- Your instructions -
Write out each entry, exactly the way it appears.
::::
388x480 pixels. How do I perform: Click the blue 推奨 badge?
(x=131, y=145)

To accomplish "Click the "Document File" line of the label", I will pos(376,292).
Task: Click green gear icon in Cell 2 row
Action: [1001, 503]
::::
- Reply to the task -
388x480 pixels. How do I perform: Click the blue 推奨 badge?
(x=131, y=145)

To accomplish "Click the "Document File" line of the label", I will pos(376,292).
Task: Click green gear icon in Cell 2 row
Action: [1001, 503]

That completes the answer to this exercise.